On découvrit ensuite que le matin même la femme de chambre avait brusquement soulevé la couverture de son lit et, le voyant toucher son pénis, elle l’avait menacé de le lui couper. La voisine s’efforça de rassurer l’enfant, elle lui dit qu’on ne lui ferait aucun mal et que d’ailleurs tous les enfants faisaient de même. À quoi Arpad répondit indigné : « Ce n’est pas vrai ! Pas tous les enfants ! Mon papa n'a jamais fait ça ! »

À présent nous comprenons mieux sa rage inextinguible contre le coq qui voulait faire à son pénis ce dont les « grands » le menaçaient ; de même que la haute estime qu’il portait à cet animal sexué qui osait faire tout ce qui l’aurait empli, lui, d’une peur horrible ; nous comprenons aussi les cruels châtiments auxquels il se condamnait (à cause de son onanisme et de ses fantasmes sadiques).

Comme pour compléter le tableau, il commence ces derniers temps à être très préoccupé par des pensées religieuses.
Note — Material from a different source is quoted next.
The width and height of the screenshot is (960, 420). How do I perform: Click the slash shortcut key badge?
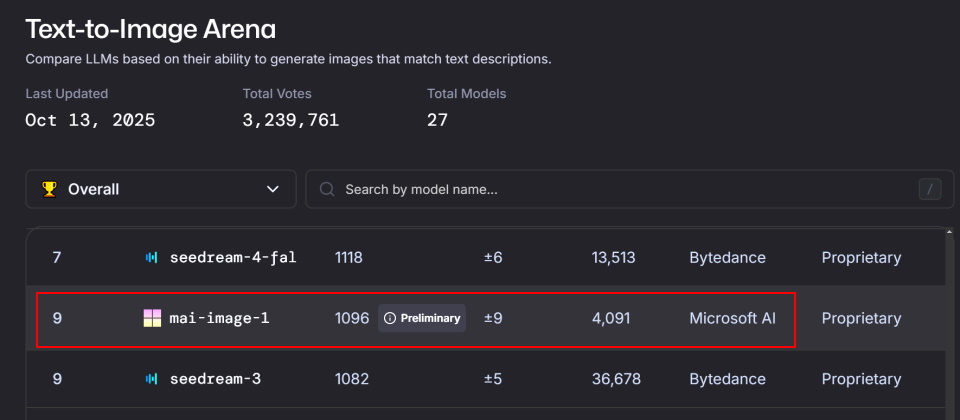coord(929,189)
Les vieux juifs barbus lui inspirent un grand respect mêlé de peur. Il demande à sa mère de faire entrer ces mendiants dans la maison. Mais si l’un d’entre eux vient, il se cache et l’observe à distance respectueuse ; quand celui-ci s’est éloigné, Arpad baisse la tête en disant : « Me voilà un coq-mendiant ». Les vieux juifs l’intéressent, dit-il, parce qu’ils viennent de « chez dieu » (du temple).
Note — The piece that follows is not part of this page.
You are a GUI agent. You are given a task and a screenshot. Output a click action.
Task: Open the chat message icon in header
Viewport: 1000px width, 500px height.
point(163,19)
En conclusion, nous rapporterons une dernière déclaration d’Arpad, montrant que ce n’est pas en vain qu’il a observé si longtemps les activités des gallinacés. Il dit un jour à la voisine avec le plus grand sérieux : « Je vous épouserai, vous et votre sœur et mes trois cousines et la cuisinière, non, plutôt maman au lieu de la cuisinière. »

Il veut donc vraiment devenir un « coq de village ».